Wing of re-trapped adult Barn Owl showing three middle feathers replaced in last year’s moult.
Given that our focus at this stage of the season has been Tawnies, so we have monitored only a small fraction of the Barn Owl boxes across the county, it all feels very encouraging after the poor results last year.
To complete the round of the birds we target, we have so far found one Kestrel on a clutch of six eggs, and been treated to some terrific camera footage of a Little Owl ousting an inquisitive (or is that acquisitive) Grey Squirrel from within its box; sadly not our own footage so we can’t share it here. We have also (of course!) found plenty of evidence of Grey Squirrel, Jackdaw and Stock Dove using our boxes; we have already ringed three Stock Dove chicks from two different boxes within the first ten days of April.
It feels like a good start to the year and one which has put a lot of smiles on faces. Now we are all hoping those smiles can carry on through the rest of the breeding season and into the Summer.


Many thanks for the update. Not sure why 2025 was a bad year. We live near HS2 works and have noted the significant decline in tawny owls rarely heard them last year – and also the bats that used to fly around our garden. Is it to do with the loss of dark skies at night? Rabbits and squirrel numbers are rising. Do the latter attack owl nests?
Hi Linda and apologies for the slow reply; I am just getting used to using the blog functions.
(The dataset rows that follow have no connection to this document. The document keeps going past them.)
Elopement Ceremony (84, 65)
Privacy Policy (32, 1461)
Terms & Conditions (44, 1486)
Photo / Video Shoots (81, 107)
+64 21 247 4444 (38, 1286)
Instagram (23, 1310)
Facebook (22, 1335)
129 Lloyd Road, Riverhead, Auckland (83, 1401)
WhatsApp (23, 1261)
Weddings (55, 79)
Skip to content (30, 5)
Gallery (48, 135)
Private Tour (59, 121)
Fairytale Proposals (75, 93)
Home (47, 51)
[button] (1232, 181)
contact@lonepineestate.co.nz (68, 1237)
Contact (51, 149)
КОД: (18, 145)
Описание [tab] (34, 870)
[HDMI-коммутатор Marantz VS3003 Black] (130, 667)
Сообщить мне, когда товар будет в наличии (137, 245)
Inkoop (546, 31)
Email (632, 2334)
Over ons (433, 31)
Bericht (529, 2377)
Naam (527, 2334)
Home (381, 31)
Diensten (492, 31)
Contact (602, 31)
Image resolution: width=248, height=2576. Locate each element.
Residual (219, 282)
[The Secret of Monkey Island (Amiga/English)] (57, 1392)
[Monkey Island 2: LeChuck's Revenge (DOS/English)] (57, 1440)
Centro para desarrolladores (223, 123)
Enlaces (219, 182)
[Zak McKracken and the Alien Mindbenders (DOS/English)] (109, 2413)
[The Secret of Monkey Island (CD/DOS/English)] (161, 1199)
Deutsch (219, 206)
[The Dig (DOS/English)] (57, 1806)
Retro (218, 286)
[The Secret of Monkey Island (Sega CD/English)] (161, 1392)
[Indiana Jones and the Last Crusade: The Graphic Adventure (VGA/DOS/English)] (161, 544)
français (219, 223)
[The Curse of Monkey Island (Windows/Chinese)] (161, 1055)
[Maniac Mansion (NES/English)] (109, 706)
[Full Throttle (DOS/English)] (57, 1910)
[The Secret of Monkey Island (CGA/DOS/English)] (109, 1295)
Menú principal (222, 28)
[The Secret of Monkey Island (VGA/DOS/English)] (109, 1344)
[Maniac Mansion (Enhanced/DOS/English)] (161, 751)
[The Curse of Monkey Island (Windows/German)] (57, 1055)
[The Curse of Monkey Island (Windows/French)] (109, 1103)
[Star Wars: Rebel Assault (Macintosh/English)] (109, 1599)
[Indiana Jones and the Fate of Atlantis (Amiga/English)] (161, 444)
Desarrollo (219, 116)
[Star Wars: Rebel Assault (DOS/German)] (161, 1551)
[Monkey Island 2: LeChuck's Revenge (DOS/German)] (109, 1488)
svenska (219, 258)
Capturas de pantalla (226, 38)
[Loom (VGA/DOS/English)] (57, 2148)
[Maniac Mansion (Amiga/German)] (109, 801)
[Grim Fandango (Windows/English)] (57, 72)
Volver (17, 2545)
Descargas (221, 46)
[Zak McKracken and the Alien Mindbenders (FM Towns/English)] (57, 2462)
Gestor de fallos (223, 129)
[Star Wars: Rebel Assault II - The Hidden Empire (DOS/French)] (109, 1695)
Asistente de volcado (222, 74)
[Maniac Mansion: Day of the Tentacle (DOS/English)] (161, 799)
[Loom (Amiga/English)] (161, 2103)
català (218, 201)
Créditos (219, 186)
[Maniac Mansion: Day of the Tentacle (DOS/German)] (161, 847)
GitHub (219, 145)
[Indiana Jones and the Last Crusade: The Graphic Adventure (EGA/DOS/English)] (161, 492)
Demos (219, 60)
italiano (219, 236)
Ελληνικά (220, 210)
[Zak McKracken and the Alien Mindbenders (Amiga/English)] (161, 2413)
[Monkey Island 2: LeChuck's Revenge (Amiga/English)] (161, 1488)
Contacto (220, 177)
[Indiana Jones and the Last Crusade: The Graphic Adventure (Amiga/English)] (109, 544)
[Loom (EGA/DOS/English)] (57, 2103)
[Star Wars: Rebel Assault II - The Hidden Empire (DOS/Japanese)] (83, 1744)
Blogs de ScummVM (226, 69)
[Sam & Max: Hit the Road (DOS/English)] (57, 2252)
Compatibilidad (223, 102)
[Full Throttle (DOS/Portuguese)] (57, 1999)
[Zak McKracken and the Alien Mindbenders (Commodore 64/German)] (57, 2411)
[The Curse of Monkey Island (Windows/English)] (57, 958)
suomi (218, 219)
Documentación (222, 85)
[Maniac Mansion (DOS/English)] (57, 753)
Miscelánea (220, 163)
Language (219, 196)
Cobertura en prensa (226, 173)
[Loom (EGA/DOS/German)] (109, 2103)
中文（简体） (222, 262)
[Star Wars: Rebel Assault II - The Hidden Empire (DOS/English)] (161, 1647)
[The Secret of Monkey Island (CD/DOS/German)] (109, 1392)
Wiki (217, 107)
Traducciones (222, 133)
We think it was a bad year because of the very dry Spring, which resulted in poor grass growth and a consequently low vole population. Nature is rarely that simple but that seems to have been the primary cause at least. Barn Owls will simply not breed if they don’t get up to weight, so a poor food year means a poor breeding year, and voles are their primary food source. We also saw early moulting (feather loss for subsequent regrowth), likely due to the same underlying causes.
Loss of dark skies can certainly impact nocturnal species. Interestingly, research published by the British Ecological Society late last year seems to show that Tawnies in urban environments have adapted to hunting by the light of street lights, though with a knock-on effect of their being killed by road traffic. These things are never simple!
Our experience of (grey) squirrels is that they use nest boxes we have intended for owls – particularly Tawnies, as those boxes are located in woodland which the squirrels favour too. A resident owl will likely see off a squirrel though; Tawnies in particular are fierce defenders of their young.
I hope this makes sense and apologies again for it taking me so long.